Avant la naissance (accompagner la mère porteuse aux visites médicales et aux échographies, écouter le bébé in utero), pendant (participer à l’accouchement de manière active) et après (couper le cordon ombilical), les mères d’intention font tout ce qui est préconisé depuis trente ans aux « bons » pères. Mais, signe des temps, l’imitation ne vise plus ici à introduire un peu d’égalité entre hommes et femmes dans la charge de la procréation, mais à naturaliser la mère d’intention.

À l’instar d’autres femmes n’ayant pas porté leur enfant telles les mères adoptives (Gribble, 2006; Szucs, Axline et Rosenman, 2010), lesbiennes (Zizzo, 2009) ou trans (Reisman et Goldstein, 2018), les mères d’intention qui ont recours à la GPA peuvent stimuler la lactation pour être en mesure d’allaiter elles-mêmes leur nouveau-né (Zingler et al., 2017). La production de lait maternel est rendue possible grâce à la stimulation des glandes mammaires et la production de prolactine et d’ocytocine chez la femme, à travers une combinaison de techniques, de prise de médicaments et de dispositifs d’aide à la lactation déployée quelques mois avant la naissance. L’allaitement est alors entretenu par la tétée du nourrisson. Selon Geneviève Delaisi de Parseval et Chantal Collard (2007), la popularité croissante de cette pratique au Canada et aux États-Unis montre que l’allaitement est perçu comme un moyen charnel privilégié pour la création et la consolidation du lien parent-enfant, en plus d’être fortement accolé à la spécificité maternelle.

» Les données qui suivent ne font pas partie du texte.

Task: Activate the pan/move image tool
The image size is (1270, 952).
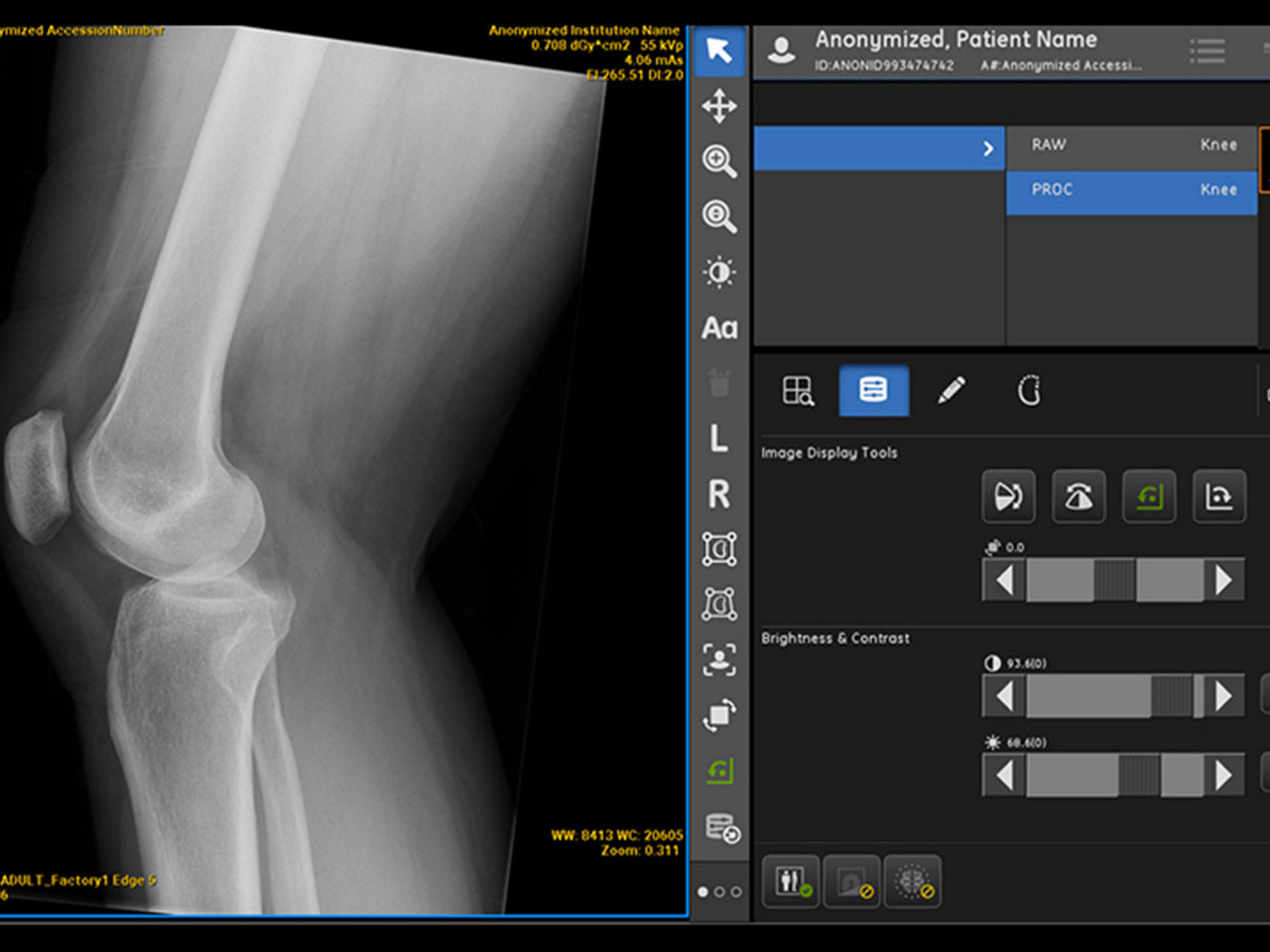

Ces expériences vécues par les mères d’intention contrastent en partie avec celles rapportées par les couples d’hommes qui se tournent vers la GPA pour accéder à la paternité (Norton, Hudson et Culley, 2013), lesquelles ont fait l’objet de plusieurs publications au cours

des dix dernières années22. Contrairement à la trajectoire des mères hétérosexuelles, celle des

pères gais qui choisissent ce contexte d’accès pour fonder une famille n’est pas associée à l’infertilité, mais bien à un parcours procréatif qui déroge aux normes hétéronormatives de la famille et aux normes de genre quant à l’exercice de la parentalité (Blake, Carone, Raffanello, Slutsky, Ehrhardt et Golombok, 2017). La préoccupation d’appariement génétique est relevée dans les recherches (Dempsey, 2013), de même que l’implication du couple auprès de la femme porteuse pendant le processus. Cette dernière fait d’ailleurs souvent partie de l’histoire familiale (Carone, et al., 2018; Côté et Sallafranque St-Louis, 2018; Gross, 2018).